> **Recorded data**:
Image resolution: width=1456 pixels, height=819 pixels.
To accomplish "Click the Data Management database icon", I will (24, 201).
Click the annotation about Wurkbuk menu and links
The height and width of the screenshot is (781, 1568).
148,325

> **Set problem**:
Write out every one of the rows above word for word, keeping their original order.

> **Answer to this exercise**:
Image resolution: width=1456 pixels, height=819 pixels.
To accomplish "Click the Data Management database icon", I will (24, 201).
Click the annotation about Wurkbuk menu and links
The height and width of the screenshot is (781, 1568).
148,325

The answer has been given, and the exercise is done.